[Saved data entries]
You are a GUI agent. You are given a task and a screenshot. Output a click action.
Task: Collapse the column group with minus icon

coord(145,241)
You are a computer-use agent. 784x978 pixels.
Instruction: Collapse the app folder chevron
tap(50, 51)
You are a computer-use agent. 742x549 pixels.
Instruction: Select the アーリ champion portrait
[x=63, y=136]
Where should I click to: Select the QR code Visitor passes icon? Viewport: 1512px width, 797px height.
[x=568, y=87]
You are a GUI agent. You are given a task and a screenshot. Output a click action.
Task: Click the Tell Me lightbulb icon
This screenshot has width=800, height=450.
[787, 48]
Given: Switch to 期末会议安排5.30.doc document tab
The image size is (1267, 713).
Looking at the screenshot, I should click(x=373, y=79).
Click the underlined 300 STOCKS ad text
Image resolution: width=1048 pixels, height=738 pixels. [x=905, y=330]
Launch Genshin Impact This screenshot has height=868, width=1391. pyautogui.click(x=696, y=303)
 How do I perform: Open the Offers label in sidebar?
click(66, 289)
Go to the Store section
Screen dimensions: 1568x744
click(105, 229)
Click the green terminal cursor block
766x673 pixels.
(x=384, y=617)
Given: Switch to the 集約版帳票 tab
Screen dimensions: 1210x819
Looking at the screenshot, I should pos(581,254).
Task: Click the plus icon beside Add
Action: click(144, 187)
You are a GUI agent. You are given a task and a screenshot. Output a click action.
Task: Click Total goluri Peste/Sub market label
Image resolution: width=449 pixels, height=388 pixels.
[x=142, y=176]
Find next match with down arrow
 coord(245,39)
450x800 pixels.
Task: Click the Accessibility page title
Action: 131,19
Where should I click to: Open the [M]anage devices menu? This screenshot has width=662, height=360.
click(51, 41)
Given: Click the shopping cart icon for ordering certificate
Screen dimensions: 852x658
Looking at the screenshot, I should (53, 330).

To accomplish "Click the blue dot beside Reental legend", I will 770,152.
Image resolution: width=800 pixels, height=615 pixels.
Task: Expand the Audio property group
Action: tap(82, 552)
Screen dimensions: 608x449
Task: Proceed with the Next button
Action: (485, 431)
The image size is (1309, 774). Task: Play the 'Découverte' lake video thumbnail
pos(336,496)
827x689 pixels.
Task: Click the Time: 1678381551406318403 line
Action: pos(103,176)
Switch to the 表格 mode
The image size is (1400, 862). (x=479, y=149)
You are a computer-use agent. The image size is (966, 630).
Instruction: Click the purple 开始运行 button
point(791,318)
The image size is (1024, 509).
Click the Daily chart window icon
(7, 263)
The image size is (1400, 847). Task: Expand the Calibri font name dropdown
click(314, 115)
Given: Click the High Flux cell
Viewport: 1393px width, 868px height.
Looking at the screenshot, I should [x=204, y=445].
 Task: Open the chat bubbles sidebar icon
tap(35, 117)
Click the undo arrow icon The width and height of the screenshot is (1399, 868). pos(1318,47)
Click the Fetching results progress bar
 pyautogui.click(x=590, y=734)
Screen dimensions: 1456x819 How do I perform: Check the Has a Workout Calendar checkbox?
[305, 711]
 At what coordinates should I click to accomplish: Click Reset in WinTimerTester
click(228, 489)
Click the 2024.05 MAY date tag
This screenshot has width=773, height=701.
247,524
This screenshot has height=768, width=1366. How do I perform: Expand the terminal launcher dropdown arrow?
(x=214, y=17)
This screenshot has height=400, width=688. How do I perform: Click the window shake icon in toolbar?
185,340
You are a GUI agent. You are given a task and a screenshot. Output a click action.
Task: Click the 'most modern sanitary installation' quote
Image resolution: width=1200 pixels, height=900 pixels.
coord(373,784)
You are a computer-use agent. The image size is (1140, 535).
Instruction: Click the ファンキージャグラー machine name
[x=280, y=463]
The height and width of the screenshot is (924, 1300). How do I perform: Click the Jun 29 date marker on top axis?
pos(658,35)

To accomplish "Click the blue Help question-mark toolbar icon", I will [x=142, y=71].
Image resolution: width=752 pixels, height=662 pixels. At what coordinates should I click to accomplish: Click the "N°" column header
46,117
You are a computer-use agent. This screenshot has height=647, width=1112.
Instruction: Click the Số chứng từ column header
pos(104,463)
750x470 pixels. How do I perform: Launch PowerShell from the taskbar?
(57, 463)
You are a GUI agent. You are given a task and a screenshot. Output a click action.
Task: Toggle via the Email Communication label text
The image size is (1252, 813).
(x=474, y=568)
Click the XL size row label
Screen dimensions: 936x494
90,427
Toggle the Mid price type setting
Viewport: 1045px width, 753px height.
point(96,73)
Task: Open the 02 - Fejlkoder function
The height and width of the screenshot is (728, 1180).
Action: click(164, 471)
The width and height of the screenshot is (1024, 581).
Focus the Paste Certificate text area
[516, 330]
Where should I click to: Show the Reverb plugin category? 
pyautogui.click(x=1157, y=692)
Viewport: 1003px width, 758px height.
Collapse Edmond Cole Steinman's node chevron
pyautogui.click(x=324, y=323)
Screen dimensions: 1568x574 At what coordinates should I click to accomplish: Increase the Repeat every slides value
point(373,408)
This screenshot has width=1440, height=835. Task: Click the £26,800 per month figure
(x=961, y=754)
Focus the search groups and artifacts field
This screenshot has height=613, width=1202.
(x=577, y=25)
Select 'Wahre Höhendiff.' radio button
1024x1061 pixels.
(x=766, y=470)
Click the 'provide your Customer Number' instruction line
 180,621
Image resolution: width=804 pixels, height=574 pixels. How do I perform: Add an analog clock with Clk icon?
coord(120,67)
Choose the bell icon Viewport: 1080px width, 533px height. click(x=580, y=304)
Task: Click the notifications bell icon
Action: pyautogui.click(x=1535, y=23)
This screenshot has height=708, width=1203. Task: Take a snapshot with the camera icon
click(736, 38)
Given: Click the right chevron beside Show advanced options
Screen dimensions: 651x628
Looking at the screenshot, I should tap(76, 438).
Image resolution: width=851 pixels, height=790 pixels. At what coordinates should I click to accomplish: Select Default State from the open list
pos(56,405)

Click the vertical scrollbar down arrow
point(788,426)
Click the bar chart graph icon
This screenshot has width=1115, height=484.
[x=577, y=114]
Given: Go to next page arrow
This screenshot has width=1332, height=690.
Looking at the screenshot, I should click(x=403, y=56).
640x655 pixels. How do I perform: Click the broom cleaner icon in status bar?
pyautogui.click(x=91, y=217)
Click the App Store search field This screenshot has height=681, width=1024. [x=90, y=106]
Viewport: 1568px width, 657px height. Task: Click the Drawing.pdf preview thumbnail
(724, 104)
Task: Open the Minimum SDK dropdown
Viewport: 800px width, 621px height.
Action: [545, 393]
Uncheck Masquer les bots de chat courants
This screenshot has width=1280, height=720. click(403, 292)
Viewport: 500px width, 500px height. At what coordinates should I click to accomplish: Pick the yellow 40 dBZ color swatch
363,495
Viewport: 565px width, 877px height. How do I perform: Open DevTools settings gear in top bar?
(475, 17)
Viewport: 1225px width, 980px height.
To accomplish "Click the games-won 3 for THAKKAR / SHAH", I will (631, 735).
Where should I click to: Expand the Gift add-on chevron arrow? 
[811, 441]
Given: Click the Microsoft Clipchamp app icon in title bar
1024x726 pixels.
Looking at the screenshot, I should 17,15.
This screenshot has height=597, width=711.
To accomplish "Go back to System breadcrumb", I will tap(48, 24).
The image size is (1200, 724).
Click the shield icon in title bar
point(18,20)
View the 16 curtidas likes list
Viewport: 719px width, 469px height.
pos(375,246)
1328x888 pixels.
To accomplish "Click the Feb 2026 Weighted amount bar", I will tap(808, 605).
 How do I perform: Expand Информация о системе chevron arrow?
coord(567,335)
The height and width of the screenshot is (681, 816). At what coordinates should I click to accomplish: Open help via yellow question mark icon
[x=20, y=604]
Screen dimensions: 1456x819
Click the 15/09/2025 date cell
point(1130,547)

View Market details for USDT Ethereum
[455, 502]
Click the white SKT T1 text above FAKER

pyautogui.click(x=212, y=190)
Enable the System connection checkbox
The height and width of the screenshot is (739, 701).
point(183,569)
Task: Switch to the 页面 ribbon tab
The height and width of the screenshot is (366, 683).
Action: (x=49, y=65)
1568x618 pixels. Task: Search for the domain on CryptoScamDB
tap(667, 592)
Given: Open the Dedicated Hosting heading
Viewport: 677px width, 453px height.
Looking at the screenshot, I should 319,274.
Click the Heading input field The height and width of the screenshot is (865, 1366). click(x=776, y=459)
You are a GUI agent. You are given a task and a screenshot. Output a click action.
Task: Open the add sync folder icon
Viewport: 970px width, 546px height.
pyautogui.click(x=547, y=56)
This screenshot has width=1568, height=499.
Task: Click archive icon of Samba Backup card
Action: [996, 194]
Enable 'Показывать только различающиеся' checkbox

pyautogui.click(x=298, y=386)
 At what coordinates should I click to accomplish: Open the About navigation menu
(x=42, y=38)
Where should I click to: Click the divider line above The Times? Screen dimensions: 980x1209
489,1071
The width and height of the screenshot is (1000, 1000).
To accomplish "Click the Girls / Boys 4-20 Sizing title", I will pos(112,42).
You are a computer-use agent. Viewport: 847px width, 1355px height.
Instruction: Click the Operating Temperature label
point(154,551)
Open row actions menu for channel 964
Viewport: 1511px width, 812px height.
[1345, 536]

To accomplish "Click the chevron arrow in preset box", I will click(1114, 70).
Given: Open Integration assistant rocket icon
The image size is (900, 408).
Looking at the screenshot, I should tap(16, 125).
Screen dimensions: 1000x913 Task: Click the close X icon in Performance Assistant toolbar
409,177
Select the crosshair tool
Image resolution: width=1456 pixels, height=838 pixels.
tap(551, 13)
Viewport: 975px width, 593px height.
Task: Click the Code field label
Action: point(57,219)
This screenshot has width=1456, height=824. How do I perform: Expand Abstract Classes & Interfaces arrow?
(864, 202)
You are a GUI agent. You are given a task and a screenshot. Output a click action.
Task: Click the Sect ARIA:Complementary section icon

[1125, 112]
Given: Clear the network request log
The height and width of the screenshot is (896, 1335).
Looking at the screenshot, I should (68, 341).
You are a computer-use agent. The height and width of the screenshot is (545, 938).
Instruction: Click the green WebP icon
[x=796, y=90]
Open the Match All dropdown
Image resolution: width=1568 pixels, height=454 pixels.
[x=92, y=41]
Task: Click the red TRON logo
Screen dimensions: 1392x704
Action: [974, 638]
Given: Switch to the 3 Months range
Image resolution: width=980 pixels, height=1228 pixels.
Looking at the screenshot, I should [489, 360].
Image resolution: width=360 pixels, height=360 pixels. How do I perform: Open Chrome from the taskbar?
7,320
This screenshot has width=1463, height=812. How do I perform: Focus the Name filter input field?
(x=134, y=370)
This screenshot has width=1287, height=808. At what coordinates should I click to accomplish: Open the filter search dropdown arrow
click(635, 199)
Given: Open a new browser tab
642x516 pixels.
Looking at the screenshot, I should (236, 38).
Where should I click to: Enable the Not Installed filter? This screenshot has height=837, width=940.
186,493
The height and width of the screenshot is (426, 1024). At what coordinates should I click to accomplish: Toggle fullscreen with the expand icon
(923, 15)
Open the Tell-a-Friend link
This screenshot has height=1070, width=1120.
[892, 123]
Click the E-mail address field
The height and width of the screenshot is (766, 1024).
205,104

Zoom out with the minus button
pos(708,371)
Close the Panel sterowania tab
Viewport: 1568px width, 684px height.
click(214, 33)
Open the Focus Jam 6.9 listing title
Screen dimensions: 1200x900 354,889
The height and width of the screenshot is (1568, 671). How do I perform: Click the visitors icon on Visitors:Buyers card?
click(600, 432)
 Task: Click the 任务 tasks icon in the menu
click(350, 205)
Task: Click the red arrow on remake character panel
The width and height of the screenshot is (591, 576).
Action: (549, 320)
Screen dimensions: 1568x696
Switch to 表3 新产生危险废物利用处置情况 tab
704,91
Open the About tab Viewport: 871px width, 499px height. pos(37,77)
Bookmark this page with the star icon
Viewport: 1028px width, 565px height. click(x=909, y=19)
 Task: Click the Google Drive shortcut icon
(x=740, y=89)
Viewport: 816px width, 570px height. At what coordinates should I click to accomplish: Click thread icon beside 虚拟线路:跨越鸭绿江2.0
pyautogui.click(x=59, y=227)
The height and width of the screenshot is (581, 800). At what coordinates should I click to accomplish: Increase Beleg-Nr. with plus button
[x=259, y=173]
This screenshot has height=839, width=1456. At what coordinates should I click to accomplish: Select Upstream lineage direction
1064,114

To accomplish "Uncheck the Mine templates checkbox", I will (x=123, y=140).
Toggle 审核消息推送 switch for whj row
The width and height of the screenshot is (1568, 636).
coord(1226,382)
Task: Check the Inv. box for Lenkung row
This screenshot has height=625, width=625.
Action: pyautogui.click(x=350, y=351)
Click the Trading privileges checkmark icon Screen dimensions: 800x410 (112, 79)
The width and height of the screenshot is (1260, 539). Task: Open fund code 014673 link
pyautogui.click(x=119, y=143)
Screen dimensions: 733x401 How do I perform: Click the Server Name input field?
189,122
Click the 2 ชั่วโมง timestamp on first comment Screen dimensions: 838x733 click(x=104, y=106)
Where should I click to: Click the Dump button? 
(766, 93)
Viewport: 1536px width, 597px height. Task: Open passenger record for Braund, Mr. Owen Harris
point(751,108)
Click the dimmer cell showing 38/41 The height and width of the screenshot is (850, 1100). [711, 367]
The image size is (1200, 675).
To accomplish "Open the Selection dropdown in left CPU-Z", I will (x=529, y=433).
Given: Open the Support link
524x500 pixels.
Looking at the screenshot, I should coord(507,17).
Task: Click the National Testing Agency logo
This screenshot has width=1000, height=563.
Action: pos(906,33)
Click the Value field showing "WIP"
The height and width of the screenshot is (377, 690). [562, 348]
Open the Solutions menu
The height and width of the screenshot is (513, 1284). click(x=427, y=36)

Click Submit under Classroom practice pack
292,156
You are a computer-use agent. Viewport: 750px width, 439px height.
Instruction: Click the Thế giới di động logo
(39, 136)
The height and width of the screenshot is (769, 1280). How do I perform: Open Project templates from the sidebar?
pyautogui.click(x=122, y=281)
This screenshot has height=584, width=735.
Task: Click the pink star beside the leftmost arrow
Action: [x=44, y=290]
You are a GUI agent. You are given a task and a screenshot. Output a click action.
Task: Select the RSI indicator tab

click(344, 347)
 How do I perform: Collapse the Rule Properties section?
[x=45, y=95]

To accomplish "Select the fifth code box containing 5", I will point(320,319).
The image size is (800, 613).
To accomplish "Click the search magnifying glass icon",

ABOUT THIS EXERCISE -> Each line from the one with "524x500 pixels." through the end of the records above should be written out exactly. No other line should appear.

RESPONSE AREA ->
524x500 pixels.
Looking at the screenshot, I should coord(507,17).
Task: Click the National Testing Agency logo
This screenshot has width=1000, height=563.
Action: pos(906,33)
Click the Value field showing "WIP"
The height and width of the screenshot is (377, 690). [562, 348]
Open the Solutions menu
The height and width of the screenshot is (513, 1284). click(x=427, y=36)

Click Submit under Classroom practice pack
292,156
You are a computer-use agent. Viewport: 750px width, 439px height.
Instruction: Click the Thế giới di động logo
(39, 136)
The height and width of the screenshot is (769, 1280). How do I perform: Open Project templates from the sidebar?
pyautogui.click(x=122, y=281)
This screenshot has height=584, width=735.
Task: Click the pink star beside the leftmost arrow
Action: [x=44, y=290]
You are a GUI agent. You are given a task and a screenshot. Output a click action.
Task: Select the RSI indicator tab

click(344, 347)
 How do I perform: Collapse the Rule Properties section?
[x=45, y=95]

To accomplish "Select the fifth code box containing 5", I will point(320,319).
The image size is (800, 613).
To accomplish "Click the search magnifying glass icon",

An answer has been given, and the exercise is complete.